My PI training taught me that although I’m not a good fighter, knowing what someone is going to do before they do it is a big advantage. I spun my head to the right. I didn’t escape the blow, but it turned a knockout punch into a painful stunner.

Thinking he was done with me, he resumed his trip to the edge, now slithering like a salamander. I jumped forward like a frog and came down on his legs. His waist was at the edge of the mesh, and he was bowing down and up, trying to flip off into the void. <
I hate this fucking bastard.
>

I gripped chain-link with my hands and pressed my body down. His legs were sliding out from under me.

I peered down through the mesh and a gap in the fog. The water streamed out of the Gate like a river. If we both went over, the wind would push us eastward, and we’d indeed land on the cement tower foundation. The yelling of a crowd washed over us from above.

I had to decide: keep trying and maybe fall with him, or let him go. He was determined to die. He was fighting for it. This wasn’t an impulsive decision. I chose: I’d let him go. Let him end his tortured life. I’d done my best.

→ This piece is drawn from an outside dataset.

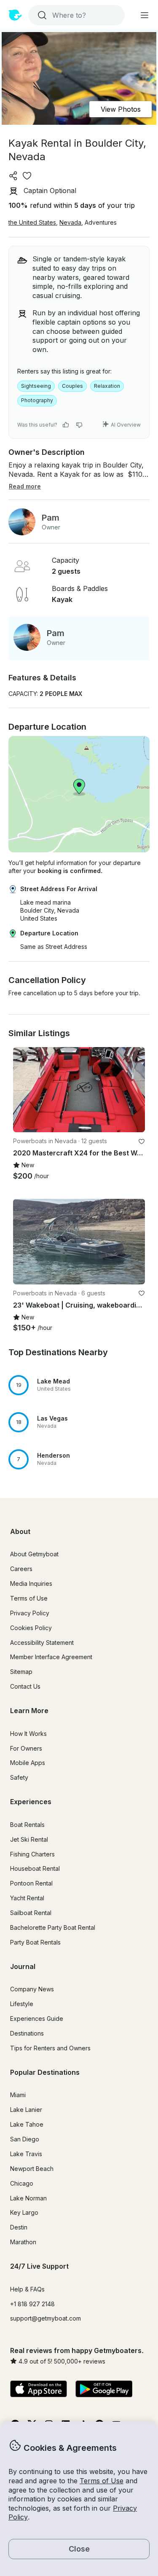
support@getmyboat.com (45, 2318)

But apparently he had a different view of his chances of success. Just as I started shifting off his legs, he grabbed the mesh, flipped over, and did a sit-up, popping back onto the surface. <
A head-butt will finish this mother.>

This time, I had plenty of time to prepare. A head-butt is effective if the crown of the attacker’s head hits the victim’s face. I tilted my head down, tensed my shoulders, and lunged upwards, meeting him halfway. Our roles were reversed, and although I was knocked silly, he was knocked out cold.

I lay back on the mesh, rubbing my head furiously and opening and closing my jaw. Ow.

* * *

I didn’t need an ambulance, but the first responders insisted.

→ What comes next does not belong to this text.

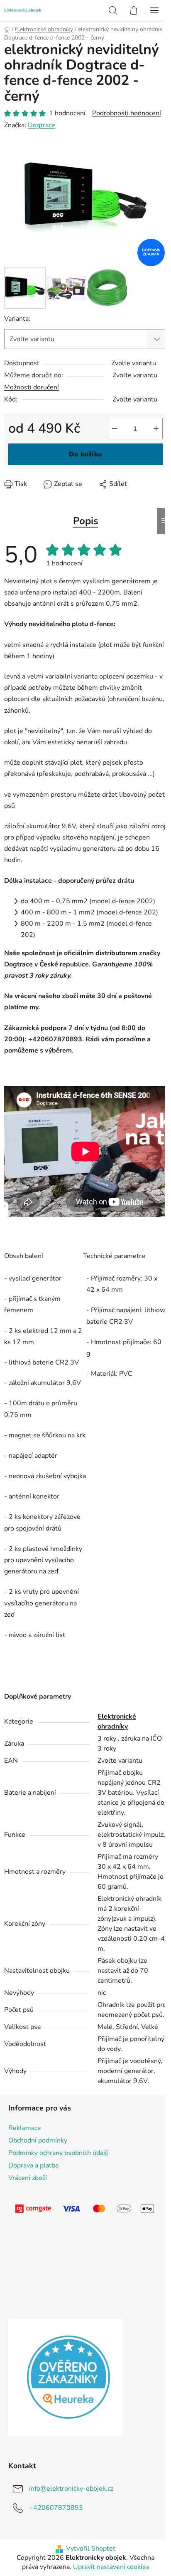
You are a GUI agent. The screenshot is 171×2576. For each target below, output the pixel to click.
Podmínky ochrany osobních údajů (58, 2152)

The jumper and I each got our own ambulance. Good. I never wanted to see him again.

The EMT who rode with me was a stunning brunette of something less than thirty with bed hair that fell across one eye. She peered at me and shook her head slightly. <
What a plain-looking guy.>

Hey!


I shut off her thoughts and concentrated on my own.

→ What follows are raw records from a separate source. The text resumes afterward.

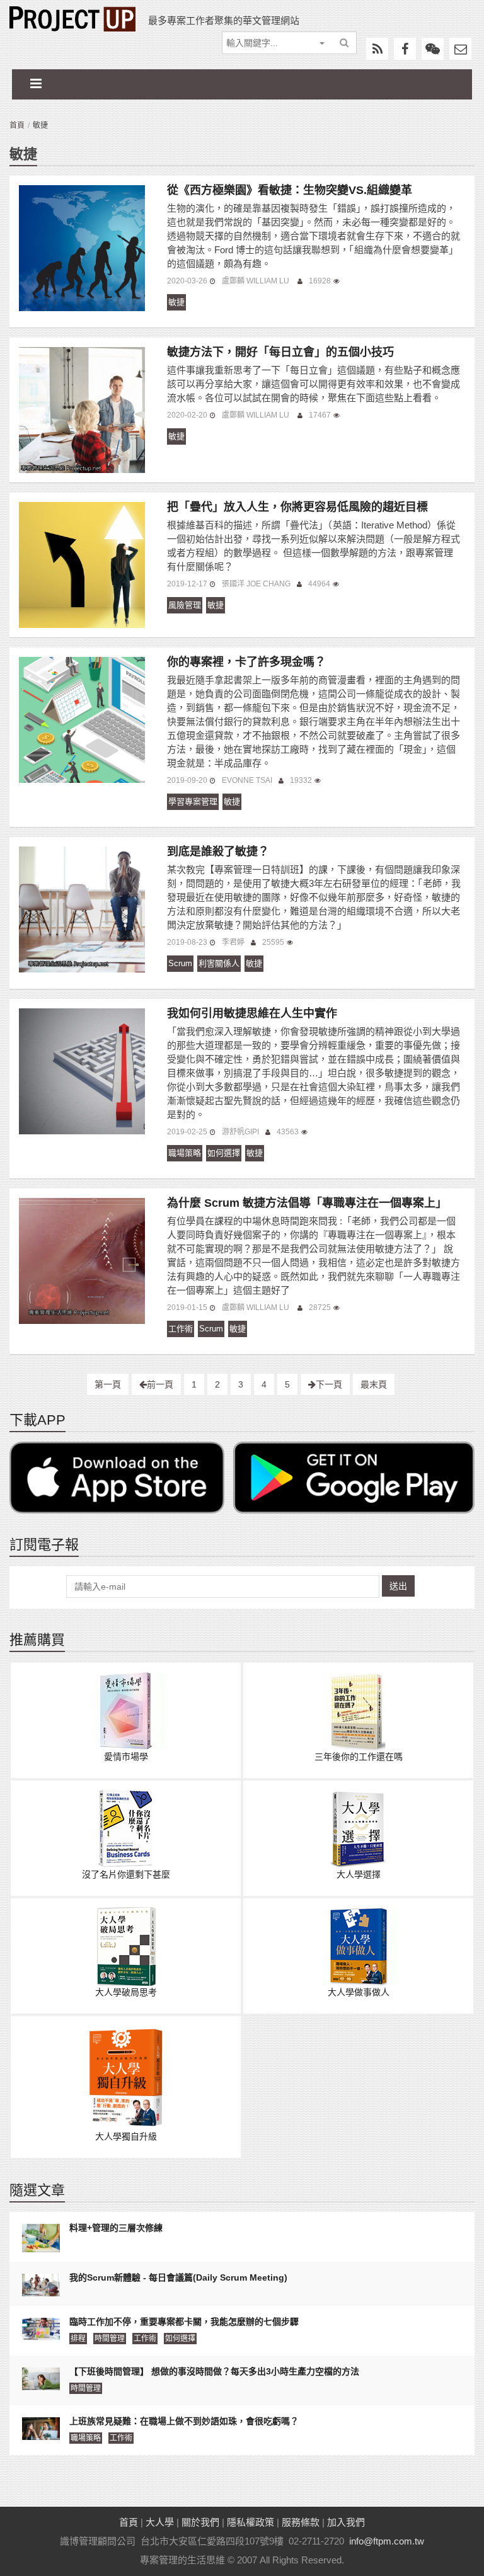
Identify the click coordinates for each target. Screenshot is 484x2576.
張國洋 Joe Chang (256, 583)
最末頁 (373, 1384)
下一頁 (329, 1384)
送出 (398, 1586)
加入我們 (346, 2522)
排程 (78, 2338)
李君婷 (233, 942)
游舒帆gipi (240, 1131)
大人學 (160, 2522)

That adventure went well, right? People tell me I’m reckless. Sure, it was foolhardy to jump down without any forethought, but it turned out to be the right decision.

Anyway, this should help with my guilt. I saved a life. True, he didn’t want to be saved, but maybe he’d lead an altruistic life, inspired by my apparently unselfish act. Or he’d go on beating up immigrants or whatever it is skinheads do. And I’d be responsible for that.

Maybe someday I’d turn myself in. Demonstrate my powers and submit to testing. I’d become a public figure, followed around by paparazzi. Unless the US wanted to cover it up and keep me chained up in a basement somewhere.